## SHORT EXERCISE
Rewrite the lines from the one with "Given: Click the BACKUP folder icon" through the end of the rows below as a Markdown table with two columns, Number and Entry. Give each line its own number and leave out any blank lines.

(Some rows)
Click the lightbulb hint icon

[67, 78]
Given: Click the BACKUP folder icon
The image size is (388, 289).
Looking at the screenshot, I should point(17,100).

## RESULT FOR THIS TASK
| Number | Entry |
|---|---|
| 1 | Given: Click the BACKUP folder icon |
| 2 | The image size is (388, 289). |
| 3 | Looking at the screenshot, I should point(17,100). |